Representatives from Tysons Corner Center outlined a proposal to surround the megamall with condominium and office towers. Jim Robertson of the McLean Citizens Association thanks attendees. In Fairfax County, it is common for citizens groups to have input on development.
Representatives from Tysons Corner Center outlined a proposal to surround the megamall with condominium and office towers. Jim Robertson of the McLean Citizens Association thanks attendees. In Fairfax County, it is common for citizens groups to have input on development. (Bill O'leary -- The Washington Post)
By Peter Whoriskey
Washington Post Staff Writer
Saturday, July 2, 2005

Leaders of the McLean Citizens Association sat stoically unconvinced.

The civic group was being lobbied at a community center Tuesday night by representatives of the Tysons Corner Center, the capital region's largest mall, who were seeking support for their proposal to ring the retailing behemoth with office and condominium towers. As watercolor images of stylish mid-rises flashed on a screen, the mall's attorney extolled the plan as "spectacular."

But neither the pictures nor the rhetoric seemed to move the audience, which numbered about 30. The group interrupted the presentation more than a dozen times with no-nonsense questions that betrayed a familiarity with planners' argot. There were references to "floor-area ratio," parking requirements and the comprehensive plan. At least a few times, the statements verged on hostile.

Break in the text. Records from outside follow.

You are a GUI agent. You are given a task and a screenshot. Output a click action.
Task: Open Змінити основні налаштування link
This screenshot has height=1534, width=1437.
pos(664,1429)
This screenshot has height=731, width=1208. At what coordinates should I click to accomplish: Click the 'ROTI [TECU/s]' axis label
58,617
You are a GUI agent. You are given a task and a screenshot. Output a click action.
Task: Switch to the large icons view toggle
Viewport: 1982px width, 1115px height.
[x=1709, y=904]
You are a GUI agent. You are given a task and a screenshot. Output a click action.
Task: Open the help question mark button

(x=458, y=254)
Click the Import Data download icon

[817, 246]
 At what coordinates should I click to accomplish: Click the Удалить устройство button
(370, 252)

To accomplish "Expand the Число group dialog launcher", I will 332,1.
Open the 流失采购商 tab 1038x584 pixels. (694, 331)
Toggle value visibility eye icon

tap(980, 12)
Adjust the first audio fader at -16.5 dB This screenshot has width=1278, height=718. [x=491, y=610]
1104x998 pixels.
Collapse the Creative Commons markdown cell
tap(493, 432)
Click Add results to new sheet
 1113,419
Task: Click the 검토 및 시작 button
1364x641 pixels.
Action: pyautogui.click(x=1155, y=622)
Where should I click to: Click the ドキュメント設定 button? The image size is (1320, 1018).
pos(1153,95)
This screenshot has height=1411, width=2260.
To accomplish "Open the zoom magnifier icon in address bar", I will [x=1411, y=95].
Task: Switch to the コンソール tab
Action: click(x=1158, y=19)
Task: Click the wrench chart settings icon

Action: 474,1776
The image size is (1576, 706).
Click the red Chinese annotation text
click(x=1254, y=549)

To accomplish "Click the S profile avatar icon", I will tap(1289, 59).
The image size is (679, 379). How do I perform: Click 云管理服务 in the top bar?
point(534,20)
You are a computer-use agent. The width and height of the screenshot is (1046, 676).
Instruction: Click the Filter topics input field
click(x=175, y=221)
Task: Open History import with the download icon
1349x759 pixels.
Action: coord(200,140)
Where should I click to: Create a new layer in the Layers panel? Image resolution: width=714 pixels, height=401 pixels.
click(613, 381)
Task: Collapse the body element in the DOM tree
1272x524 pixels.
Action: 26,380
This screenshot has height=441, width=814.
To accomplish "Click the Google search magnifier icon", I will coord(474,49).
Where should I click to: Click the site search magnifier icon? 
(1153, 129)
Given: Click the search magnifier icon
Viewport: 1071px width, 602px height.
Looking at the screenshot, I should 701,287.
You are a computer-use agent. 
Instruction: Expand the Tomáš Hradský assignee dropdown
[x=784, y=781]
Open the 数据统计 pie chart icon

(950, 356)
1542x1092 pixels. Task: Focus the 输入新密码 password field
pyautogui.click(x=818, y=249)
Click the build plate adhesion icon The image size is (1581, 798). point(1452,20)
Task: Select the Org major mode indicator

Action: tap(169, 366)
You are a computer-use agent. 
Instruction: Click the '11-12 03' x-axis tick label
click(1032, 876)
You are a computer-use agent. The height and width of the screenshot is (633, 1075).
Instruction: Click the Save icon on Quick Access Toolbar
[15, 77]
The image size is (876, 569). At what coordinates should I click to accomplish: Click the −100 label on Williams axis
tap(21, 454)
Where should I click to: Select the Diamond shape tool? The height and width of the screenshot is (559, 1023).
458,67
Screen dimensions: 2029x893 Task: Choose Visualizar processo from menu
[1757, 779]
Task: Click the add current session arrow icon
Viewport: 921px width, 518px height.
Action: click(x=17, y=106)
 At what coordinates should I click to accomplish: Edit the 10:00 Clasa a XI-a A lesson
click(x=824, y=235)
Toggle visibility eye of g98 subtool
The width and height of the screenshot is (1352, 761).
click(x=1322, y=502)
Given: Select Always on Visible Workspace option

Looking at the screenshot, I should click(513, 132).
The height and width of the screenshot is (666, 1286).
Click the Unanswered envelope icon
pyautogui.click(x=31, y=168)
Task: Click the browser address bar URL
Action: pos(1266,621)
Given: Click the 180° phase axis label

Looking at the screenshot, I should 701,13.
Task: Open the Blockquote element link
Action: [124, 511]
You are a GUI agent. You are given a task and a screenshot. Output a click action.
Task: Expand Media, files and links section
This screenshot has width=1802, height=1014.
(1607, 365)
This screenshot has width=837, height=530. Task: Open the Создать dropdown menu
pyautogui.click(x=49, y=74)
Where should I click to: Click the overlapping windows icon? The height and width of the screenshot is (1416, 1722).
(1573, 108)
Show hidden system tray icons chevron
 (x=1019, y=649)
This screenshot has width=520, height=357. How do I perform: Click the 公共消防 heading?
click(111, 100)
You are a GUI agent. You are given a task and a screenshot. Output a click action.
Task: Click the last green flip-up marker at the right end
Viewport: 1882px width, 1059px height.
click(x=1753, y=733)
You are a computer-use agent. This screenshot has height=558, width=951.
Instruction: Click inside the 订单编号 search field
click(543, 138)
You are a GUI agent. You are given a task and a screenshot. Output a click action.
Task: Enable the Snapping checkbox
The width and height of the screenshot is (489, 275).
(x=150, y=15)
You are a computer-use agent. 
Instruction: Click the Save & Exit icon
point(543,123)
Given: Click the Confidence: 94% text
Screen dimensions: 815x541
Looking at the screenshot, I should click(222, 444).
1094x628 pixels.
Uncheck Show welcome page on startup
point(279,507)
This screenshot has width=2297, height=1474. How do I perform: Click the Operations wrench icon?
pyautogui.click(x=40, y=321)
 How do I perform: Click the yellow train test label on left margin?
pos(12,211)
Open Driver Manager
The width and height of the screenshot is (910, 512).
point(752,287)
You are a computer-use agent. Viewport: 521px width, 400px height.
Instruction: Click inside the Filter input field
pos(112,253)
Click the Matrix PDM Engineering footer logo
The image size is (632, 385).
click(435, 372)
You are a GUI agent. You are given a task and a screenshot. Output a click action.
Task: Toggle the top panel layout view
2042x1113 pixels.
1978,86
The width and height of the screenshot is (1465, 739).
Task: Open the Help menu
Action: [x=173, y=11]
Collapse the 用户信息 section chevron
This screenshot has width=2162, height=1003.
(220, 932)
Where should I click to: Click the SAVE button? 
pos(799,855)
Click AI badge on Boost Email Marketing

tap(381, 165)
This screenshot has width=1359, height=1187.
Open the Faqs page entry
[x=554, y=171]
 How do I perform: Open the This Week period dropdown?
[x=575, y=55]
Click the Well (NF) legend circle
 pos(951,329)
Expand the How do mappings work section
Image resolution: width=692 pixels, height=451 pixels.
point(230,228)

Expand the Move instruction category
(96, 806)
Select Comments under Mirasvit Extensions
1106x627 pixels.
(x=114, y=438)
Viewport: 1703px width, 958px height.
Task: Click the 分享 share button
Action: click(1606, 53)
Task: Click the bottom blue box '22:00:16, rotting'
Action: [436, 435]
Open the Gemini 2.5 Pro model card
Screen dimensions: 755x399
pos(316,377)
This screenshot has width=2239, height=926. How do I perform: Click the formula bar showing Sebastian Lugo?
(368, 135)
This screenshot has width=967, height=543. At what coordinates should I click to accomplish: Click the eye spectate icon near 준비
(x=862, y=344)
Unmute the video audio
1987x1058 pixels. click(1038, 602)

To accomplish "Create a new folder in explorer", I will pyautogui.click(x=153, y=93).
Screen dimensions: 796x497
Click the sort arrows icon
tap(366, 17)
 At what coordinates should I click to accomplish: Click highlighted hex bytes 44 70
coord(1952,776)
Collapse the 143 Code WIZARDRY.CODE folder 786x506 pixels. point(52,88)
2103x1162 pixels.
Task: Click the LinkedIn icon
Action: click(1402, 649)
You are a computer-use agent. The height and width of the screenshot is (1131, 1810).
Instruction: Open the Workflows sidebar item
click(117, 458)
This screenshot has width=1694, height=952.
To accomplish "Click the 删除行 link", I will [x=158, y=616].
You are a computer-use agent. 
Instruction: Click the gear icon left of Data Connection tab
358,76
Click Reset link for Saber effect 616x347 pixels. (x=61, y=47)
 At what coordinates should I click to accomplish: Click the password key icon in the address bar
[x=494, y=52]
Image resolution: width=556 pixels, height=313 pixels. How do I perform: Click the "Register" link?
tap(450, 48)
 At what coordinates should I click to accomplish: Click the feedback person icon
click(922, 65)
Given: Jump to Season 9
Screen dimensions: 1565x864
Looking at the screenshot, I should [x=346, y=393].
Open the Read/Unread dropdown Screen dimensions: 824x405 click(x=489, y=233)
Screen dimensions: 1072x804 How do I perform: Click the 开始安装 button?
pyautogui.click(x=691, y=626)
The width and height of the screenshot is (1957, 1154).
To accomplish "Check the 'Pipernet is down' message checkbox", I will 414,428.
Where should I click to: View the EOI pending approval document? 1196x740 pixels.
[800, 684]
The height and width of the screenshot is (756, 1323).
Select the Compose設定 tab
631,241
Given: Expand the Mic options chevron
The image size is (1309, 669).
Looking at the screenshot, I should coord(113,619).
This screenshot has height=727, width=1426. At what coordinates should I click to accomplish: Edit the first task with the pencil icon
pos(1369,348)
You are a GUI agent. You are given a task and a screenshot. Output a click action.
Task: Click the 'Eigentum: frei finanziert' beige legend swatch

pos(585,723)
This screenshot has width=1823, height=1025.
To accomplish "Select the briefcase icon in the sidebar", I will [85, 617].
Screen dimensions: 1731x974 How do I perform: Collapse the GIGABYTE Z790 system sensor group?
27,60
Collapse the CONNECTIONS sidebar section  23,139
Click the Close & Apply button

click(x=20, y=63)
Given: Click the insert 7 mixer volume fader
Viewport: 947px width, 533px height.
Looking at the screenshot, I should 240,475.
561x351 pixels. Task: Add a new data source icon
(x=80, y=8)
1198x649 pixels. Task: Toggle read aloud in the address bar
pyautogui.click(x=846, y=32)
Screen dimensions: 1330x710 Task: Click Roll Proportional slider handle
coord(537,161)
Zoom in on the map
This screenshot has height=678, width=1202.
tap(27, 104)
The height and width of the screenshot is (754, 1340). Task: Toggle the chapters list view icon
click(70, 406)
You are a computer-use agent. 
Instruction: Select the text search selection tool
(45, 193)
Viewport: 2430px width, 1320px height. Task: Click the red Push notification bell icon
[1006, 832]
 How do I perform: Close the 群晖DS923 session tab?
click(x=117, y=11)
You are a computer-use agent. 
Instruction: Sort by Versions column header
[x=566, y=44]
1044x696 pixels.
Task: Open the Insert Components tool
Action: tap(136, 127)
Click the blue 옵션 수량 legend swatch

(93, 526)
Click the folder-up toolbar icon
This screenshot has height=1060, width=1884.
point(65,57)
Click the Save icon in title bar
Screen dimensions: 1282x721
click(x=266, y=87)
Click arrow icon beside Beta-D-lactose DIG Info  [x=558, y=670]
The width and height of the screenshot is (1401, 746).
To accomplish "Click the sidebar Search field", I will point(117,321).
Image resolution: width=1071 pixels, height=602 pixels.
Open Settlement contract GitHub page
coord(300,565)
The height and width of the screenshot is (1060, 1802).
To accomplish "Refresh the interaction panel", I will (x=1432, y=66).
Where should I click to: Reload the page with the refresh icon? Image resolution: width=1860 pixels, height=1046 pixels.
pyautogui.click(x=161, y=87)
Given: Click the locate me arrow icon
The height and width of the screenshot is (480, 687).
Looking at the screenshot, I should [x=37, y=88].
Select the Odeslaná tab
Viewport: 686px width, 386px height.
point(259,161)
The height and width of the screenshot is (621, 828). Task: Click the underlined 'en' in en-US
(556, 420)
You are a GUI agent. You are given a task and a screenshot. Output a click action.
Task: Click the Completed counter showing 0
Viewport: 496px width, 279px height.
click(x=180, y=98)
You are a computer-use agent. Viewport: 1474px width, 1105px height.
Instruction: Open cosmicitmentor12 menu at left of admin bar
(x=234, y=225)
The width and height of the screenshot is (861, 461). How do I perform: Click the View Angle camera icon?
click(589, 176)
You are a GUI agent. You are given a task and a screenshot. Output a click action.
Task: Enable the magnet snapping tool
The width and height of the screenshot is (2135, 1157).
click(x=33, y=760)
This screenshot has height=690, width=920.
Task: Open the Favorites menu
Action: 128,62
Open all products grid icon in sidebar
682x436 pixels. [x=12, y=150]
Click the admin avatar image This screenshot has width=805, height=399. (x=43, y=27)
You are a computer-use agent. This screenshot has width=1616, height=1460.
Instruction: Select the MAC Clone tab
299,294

"We're not that naive," Susan Turner, association president, told attorney Antonio J. Calabrese, in disputing the project's tax benefits. "Please don't use that [figure] again."

As Fairfax County politicians, developers and business leaders push to transform the Tysons Corner area into a more traditional downtown, dozens of such meetings with well-organized civic groups, many of them experienced in sparring with developers, are likely to play a critical role.

To win approval for large-scale projects, county leaders often require developers to seek the favor of surrounding communities, an approach that amounts to the developer engaging in something like a political campaign.

It is unclear whether developers can create a traditional downtown at Tysons Corner, as county leaders want, while also heeding neighborhood demands.

But the mall representatives, whose proposal is one of the first to move to capitalize on the anticipated arrival of Metrorail to Tysons, are trying to shape public opinion in advance of county hearings planned for October.

They have prepared a Web site, http://www.tysonsfuture.com/ , to tout the project; donated $10,000 in April to the campaign fund of Fairfax Board Chairman Gerald E. Connolly (D); and set up meetings with condo associations and other neighborhood groups.

The McLean Citizens Association was the third such meeting. The project would increase the amount of floor space on the property to more than 5 million square feet -- more than twice as much as in the Empire State Building.

"I expected to be on the hot seat," Calabrese said afterward, shrugging off some of the tough moments. "It was a healthy repartee."

Since 1994, the county land plan has called for creating a "downtown" at Tysons Corner, the capital region's second-largest job center, and as the rail plan advances, many developers have proposed bigger, more urban projects.